After making three starts for the Norfolk Tides of the International League, the Orioles promoted Eshelman to the major leagues to start against the Tampa Bay Rays on July 1. In his debut, he allowed two runs over five innings pitched. On September 2, Eshelman was designated for assignment.

On July 31, 2020, Eshelman was selected to Baltimore's active roster. In 2020 for the Orioles, Eshelman pitched in 34 2/3 innings over 12 games, notching a 3–1 record, 3.89 ERA and 16 strikeouts. On November 25, Eshelman was designated for assignment. He elected free agency on December 3.

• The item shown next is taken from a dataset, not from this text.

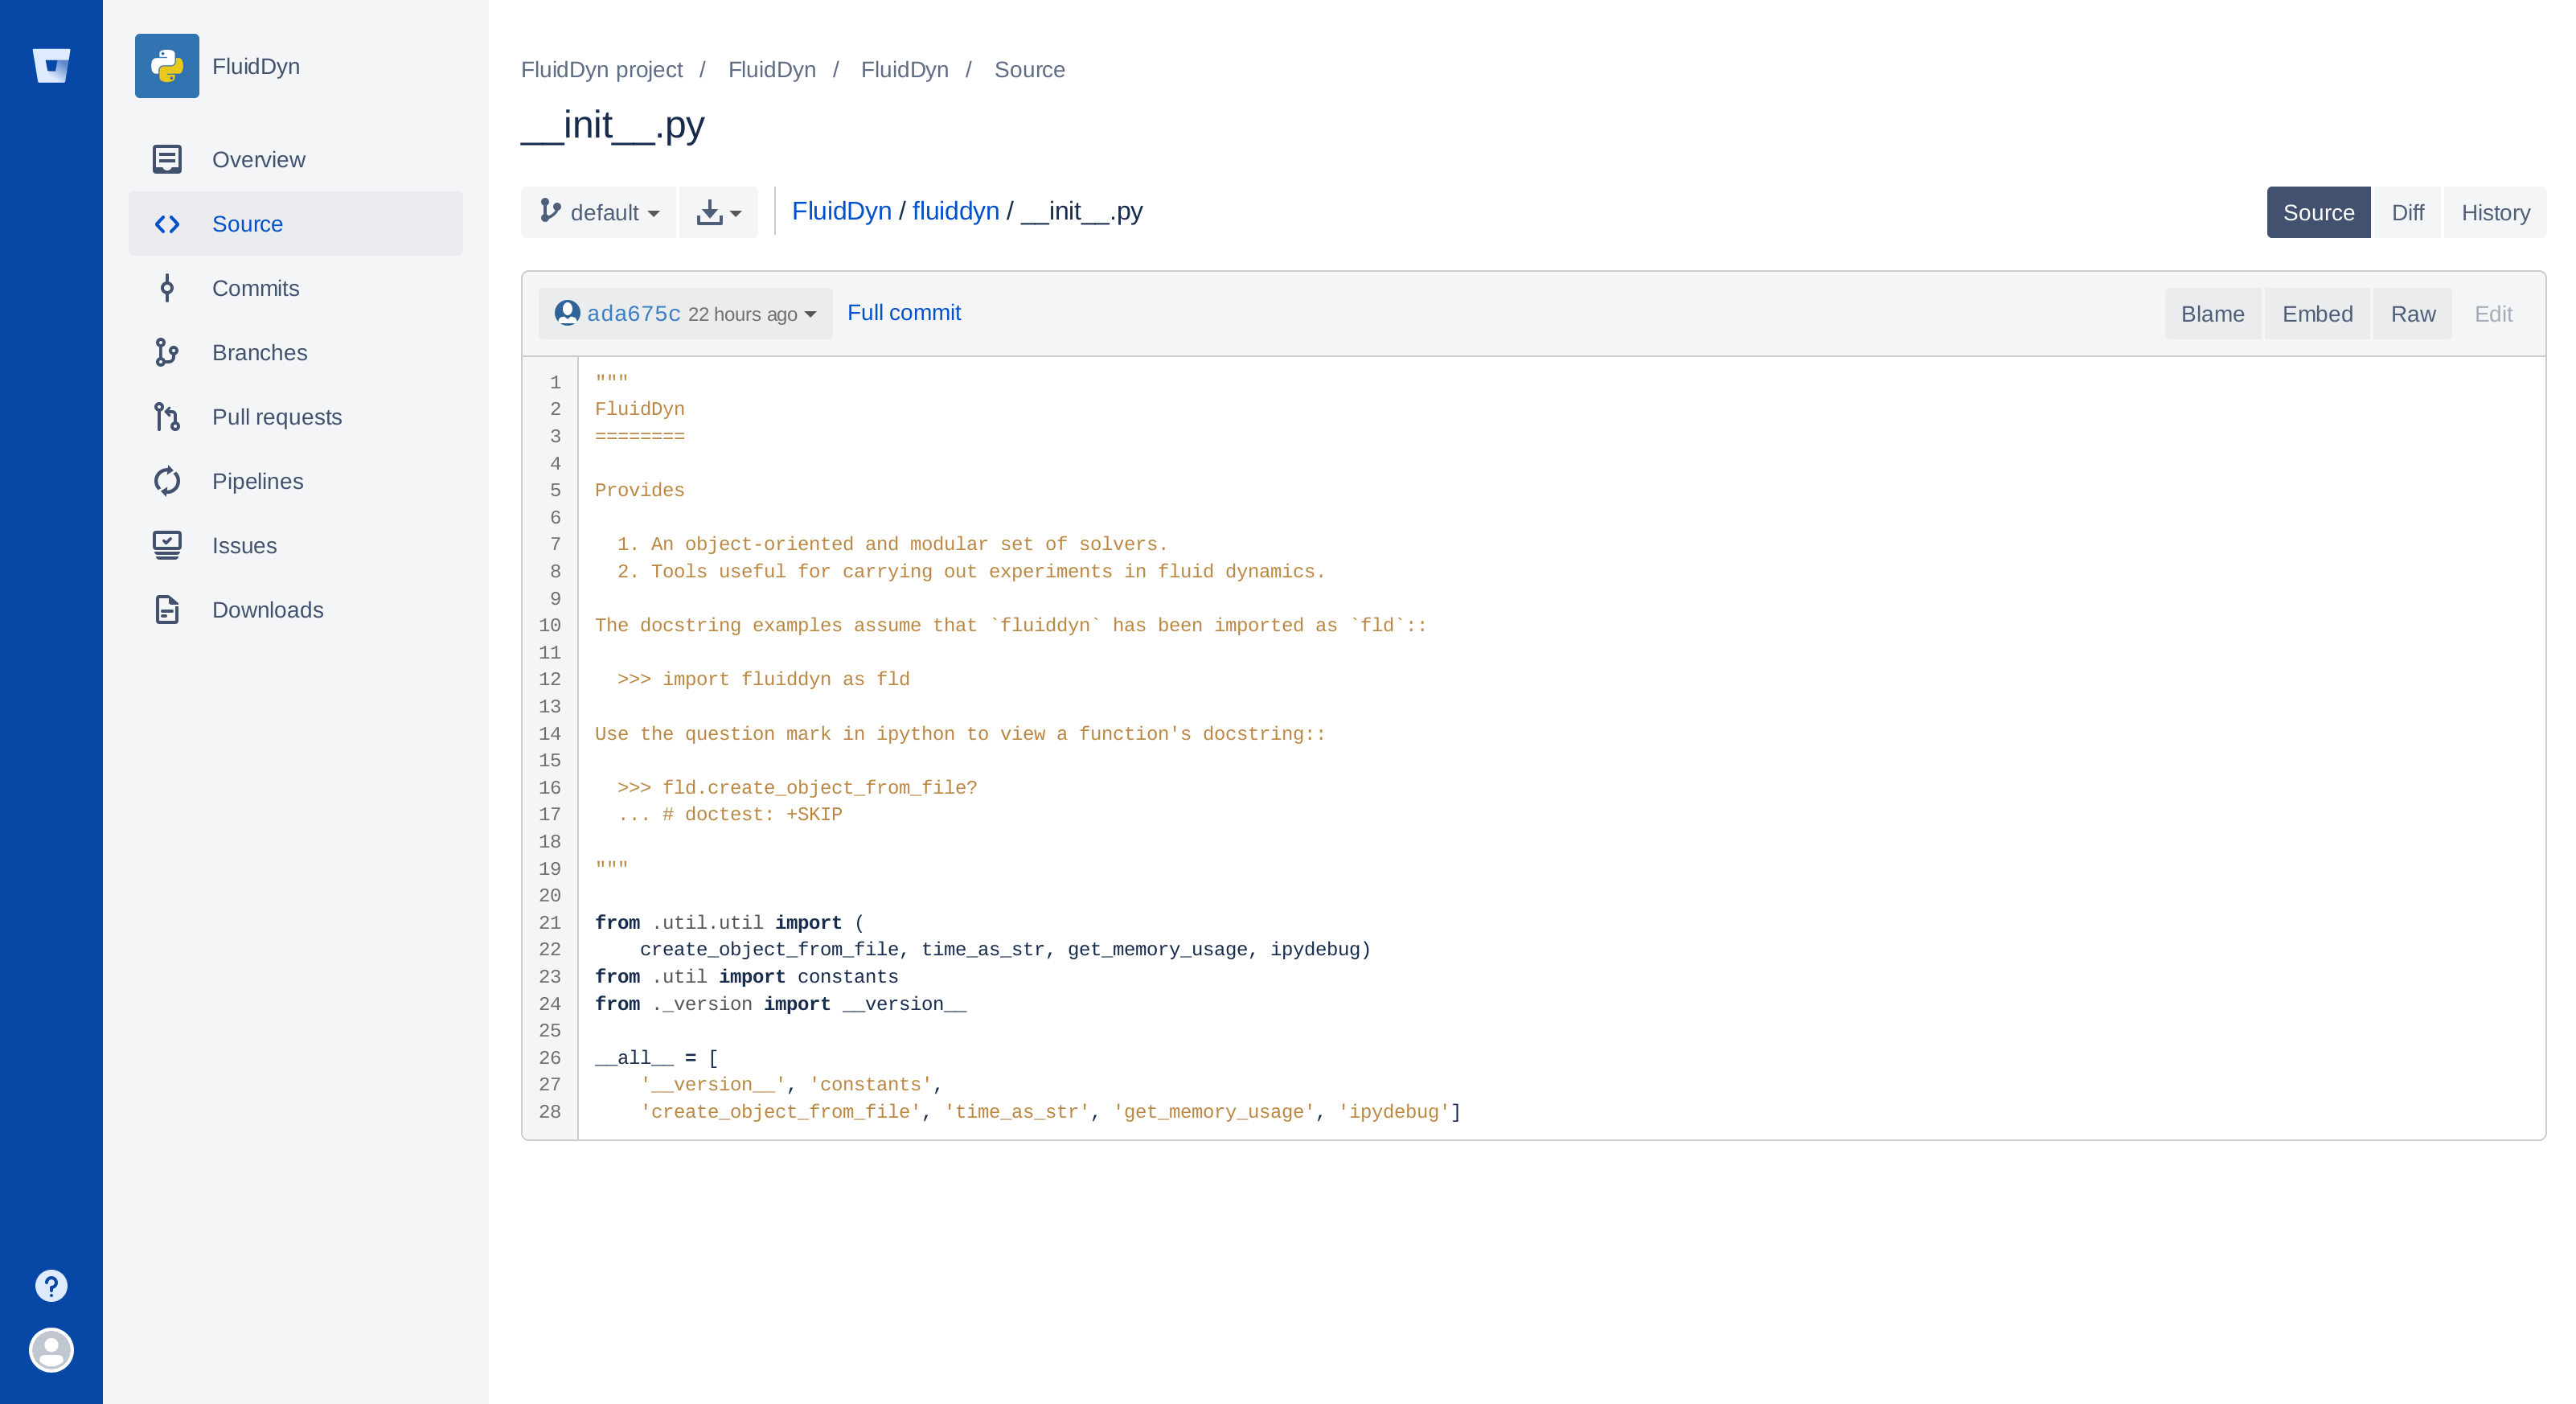The width and height of the screenshot is (2576, 1404).
Task: Open the History tab
Action: (2494, 212)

On January 16, 2021, Eshelman re-signed with the Orioles organization on a minor league contract. The Orioles added Eshelman to their active roster on June 18, and designated him for assignment on August 1. On August 3, Eshelman cleared waivers and was assigned outright to Triple-A Norfolk. On September 19, the Orioles once more selected Eshelman's contract. Eshelman made 9 appearances for the Orioles in 2021, going 0–3 with a 7.16 ERA and 11 strikeouts. On October 25, Eshelman elected free agency.

===San Diego Padres===
On March 21, 2022, Eshelman signed a minor league contract with the San Diego Padres. He made 27 appearances split between the Double-A San Antonio Missions and Triple-A El Paso Chihuahuas, struggling to a 4-7 record and 5.76 ERA with 68 strikeouts across 114 innings pitched. Eshelman was released by the Padres organization on October 16.

==Post-playing career==
===San Diego Padres===
Eshelman announced his retirement from professional baseball on December 5, 2022, and that he will be joining the San Diego Padres organization as a pitching coach. On January 11, 2023, Eshelman was named the pitching coach of the Lake Elsinore Storm. He was named pitching coach of the Fort Wayne TinCaps for the 2024 season.

===Baltimore Orioles===
On February 3, 2026, Eshelman was announced as an upper-level pitching coordinator in the Baltimore Orioles organization.

===TCU===
On July 7, 2026, Eshelman was hired to serve as the pitching coach for the TCU Horned Frogs.